Six years after researchers called for the retraction of more than 400 papers about organ transplantation amid suspicion the organs used in the studies came from executed Chinese prisoners, journals are still working to clear the record. 

Although more than 40 papers were retracted or otherwise flagged shortly after the 2019 study was published, by our count, only 44 of the 445 papers have been retracted to date. At least 17 of the articles marked with expressions of concern in 2019-2020 remain as such. 

The analysis, published in BMJ Open, found more than 400 studies of organ transplants in China that didn’t report whether the sources gave their consent for donation, nor assurances the organs involved did not come from executed prisoners. As reported by The Guardian in 2019, the study exposed “a mass failure of English language medical journals to comply with international ethical standards in place to ensure organ donors provide consent for transplantation.”  Thirteen retractions this year directly cite the Rogers paper.

The latest retractions came October 10, when an Elsevier journal retracted eight studies of liver transplants. The journal, Clinics and Research in Hepatology and Gastroenterology, was one of 173 journals named in the 2019 study

The retraction notices cite the 2019 paper and state the journal “contacted the authors to clarify concerns that pertinent details regarding the source of the organs used, consent of participating individuals, and ethical approval were lacking and/or unclear in the current article. The authors did not respond,” the notice continues.

Wendy Rogers

Wendy Rogers, a bioethics researcher at Macquarie University in Sydney, Australia, who led the 2019 study, told us the recent uptick in retractions may be the result of emails sent by a volunteer in late 2024 and 2025 to each of the named journals. The volunteer, Simone Francis, is the communications officer for the International Coalition to End Transplant Abuse in China. Some journals didn’t reply at all “while others engaged to some extent,” Rogers said. 

A representative from Elsevier confirmed the retractions in CRHG were the result of the organization contacting the journal in August 2023, which was when Elsevier first learned of the issue, the representative said.
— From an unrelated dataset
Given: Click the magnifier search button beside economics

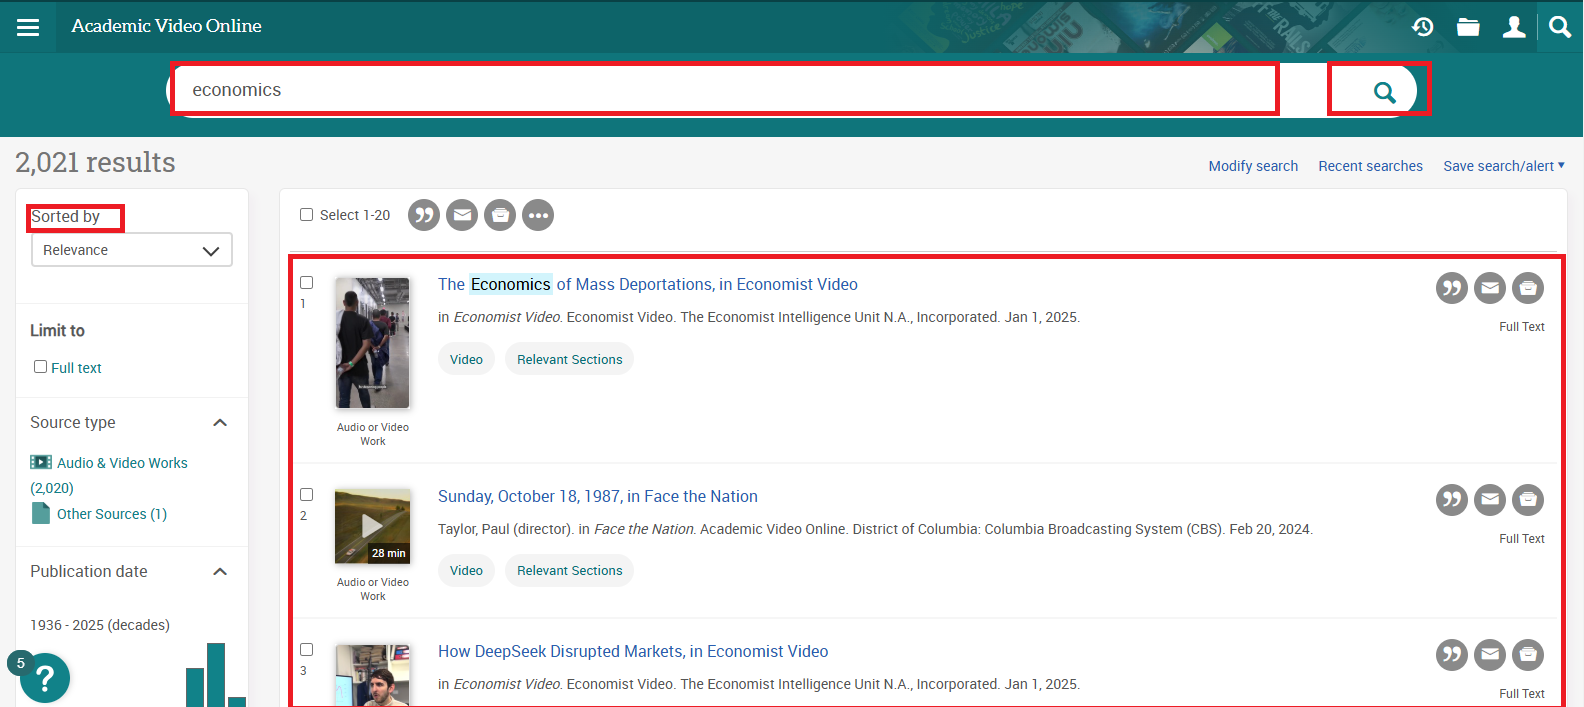Looking at the screenshot, I should point(1384,92).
The “impacted journals promptly initiated an ethics investigation into the relevant publications,” the representative said, but noted “editorial decisions, including whether to retract, are made independently by each journal’s Editor-in-Chief.”
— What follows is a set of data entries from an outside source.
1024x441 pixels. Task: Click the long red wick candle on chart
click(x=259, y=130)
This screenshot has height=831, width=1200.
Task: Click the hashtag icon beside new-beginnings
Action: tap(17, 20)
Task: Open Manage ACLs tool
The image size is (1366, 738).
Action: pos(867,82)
“The broader investigation remains ongoing,” the spokesperson wrote. 

As we reported in 2019, Rogers and her colleagues did not follow up with any journals after publishing the call for retractions. 
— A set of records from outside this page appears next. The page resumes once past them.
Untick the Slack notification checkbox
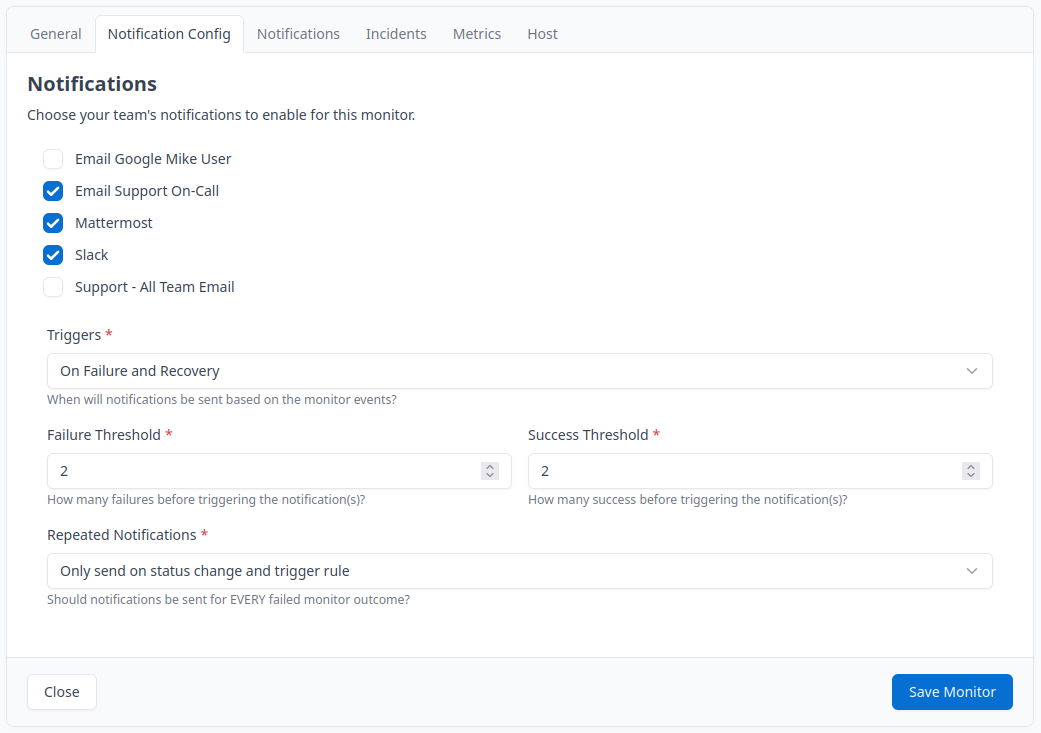The image size is (1041, 733). [53, 255]
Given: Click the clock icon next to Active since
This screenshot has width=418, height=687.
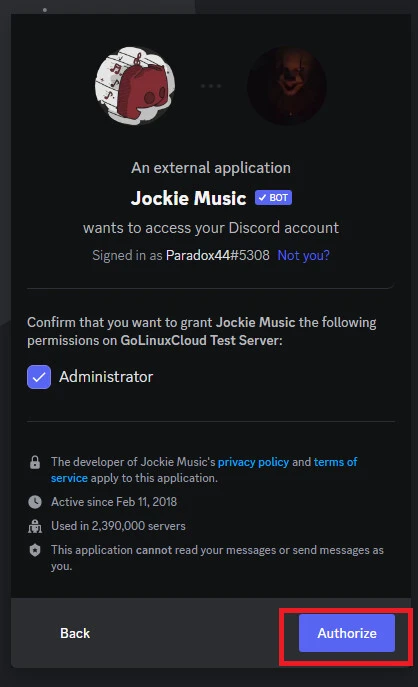Looking at the screenshot, I should (x=35, y=502).
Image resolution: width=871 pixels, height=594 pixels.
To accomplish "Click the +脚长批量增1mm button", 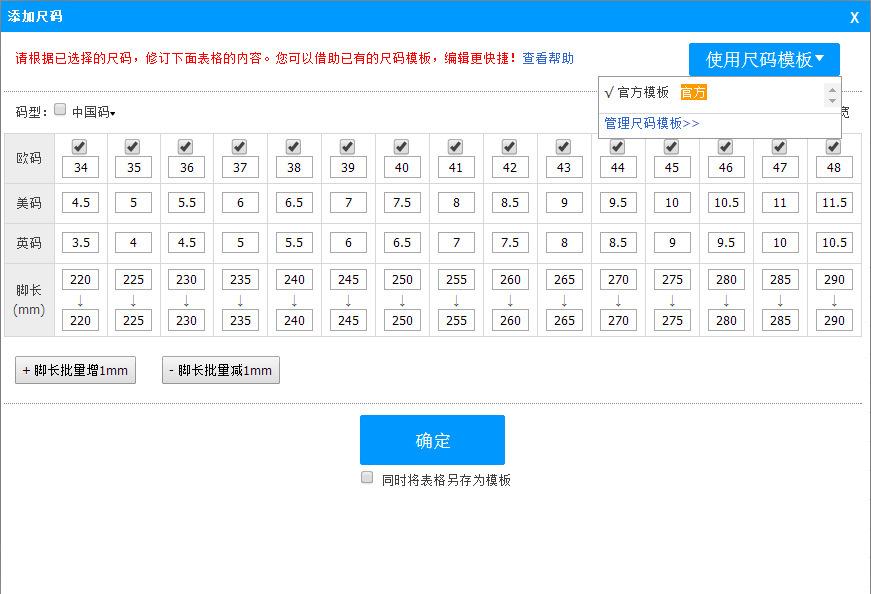I will pyautogui.click(x=75, y=369).
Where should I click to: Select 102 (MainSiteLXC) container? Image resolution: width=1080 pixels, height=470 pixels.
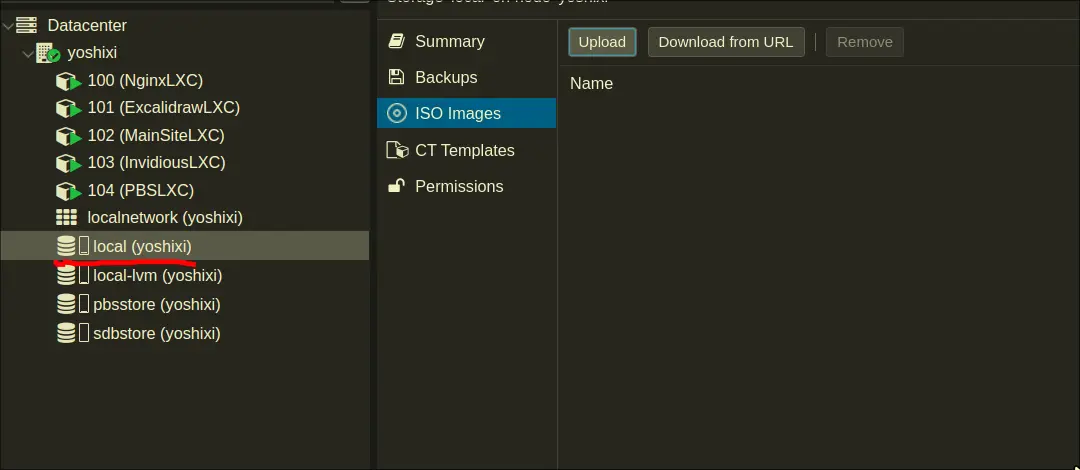click(155, 135)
The rest of the 2025 retractions appear in four journals published by Karger, all of which note none of the authors responded to the journals’ requests for additional information. 

“It is deplorable that many journals have not retracted unethical transplant research in which the transplanted organs came from non-consenting prisoners of conscience who were killed in the process,” Rogers told us. “Journals have strict human rights and business obligations, which are breached by publishing research that raises credible concerns about human rights abuses.” 

Rogers also said journal editors are in a “strong position to raise the ethical standards of research by refusing to publish papers that raise concerns about human rights abuses, including organ trafficking and forced organ harvesting.”